▶ _TASK TO COMPLETE_: From the line containing "790x558 pixels." down to the last line of the records below, give every line again without any change.

┌────────

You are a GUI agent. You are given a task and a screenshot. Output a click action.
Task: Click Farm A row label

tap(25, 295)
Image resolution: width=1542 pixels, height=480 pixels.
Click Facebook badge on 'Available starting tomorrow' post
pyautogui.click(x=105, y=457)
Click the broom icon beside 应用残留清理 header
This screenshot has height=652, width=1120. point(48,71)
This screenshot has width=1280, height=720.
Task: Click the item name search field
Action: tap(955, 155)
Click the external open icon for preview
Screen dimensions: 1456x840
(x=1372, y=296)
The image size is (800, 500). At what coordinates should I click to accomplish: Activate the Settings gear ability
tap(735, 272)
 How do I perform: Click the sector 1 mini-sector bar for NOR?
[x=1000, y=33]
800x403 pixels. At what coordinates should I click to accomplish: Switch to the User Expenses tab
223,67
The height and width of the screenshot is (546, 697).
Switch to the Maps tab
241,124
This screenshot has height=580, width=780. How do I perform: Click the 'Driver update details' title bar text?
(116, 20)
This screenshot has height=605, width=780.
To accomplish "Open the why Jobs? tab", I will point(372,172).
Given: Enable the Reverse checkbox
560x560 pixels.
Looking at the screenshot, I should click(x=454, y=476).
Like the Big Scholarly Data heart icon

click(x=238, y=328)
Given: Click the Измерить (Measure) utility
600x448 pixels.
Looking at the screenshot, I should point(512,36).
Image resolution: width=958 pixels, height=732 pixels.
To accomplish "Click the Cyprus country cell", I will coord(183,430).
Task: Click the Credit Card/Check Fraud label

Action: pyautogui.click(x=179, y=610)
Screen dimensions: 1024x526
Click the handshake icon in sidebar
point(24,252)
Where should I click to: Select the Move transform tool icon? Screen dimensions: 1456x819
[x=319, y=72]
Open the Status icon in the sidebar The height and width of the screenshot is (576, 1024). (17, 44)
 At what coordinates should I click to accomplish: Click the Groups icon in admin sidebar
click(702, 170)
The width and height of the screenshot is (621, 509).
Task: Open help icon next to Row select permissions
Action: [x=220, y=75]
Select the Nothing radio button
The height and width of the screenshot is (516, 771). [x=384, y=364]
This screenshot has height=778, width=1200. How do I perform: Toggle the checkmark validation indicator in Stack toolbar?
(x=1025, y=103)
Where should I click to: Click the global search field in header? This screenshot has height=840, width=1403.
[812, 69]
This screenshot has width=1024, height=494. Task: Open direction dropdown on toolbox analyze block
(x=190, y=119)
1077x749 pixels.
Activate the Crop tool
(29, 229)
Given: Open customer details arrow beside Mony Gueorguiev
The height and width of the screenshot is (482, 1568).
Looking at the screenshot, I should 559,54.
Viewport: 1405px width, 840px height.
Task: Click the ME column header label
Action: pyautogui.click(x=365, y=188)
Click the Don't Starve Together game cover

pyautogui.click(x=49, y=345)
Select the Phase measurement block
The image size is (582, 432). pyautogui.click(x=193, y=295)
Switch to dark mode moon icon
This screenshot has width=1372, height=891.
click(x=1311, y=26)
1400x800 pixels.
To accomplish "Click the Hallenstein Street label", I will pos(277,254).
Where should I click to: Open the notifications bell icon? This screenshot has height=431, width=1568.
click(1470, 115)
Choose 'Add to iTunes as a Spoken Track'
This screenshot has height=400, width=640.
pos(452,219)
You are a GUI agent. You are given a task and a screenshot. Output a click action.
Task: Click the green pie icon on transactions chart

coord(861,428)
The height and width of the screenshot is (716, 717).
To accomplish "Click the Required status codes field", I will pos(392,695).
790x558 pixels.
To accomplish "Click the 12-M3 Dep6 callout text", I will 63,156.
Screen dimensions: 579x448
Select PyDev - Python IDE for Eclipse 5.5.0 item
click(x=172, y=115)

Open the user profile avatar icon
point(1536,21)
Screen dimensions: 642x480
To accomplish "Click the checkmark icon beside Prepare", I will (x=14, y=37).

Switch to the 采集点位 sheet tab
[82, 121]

└────────

▶ _ANSWER BOX_:
790x558 pixels.
To accomplish "Click the 12-M3 Dep6 callout text", I will 63,156.
Screen dimensions: 579x448
Select PyDev - Python IDE for Eclipse 5.5.0 item
click(x=172, y=115)

Open the user profile avatar icon
point(1536,21)
Screen dimensions: 642x480
To accomplish "Click the checkmark icon beside Prepare", I will (x=14, y=37).

Switch to the 采集点位 sheet tab
[82, 121]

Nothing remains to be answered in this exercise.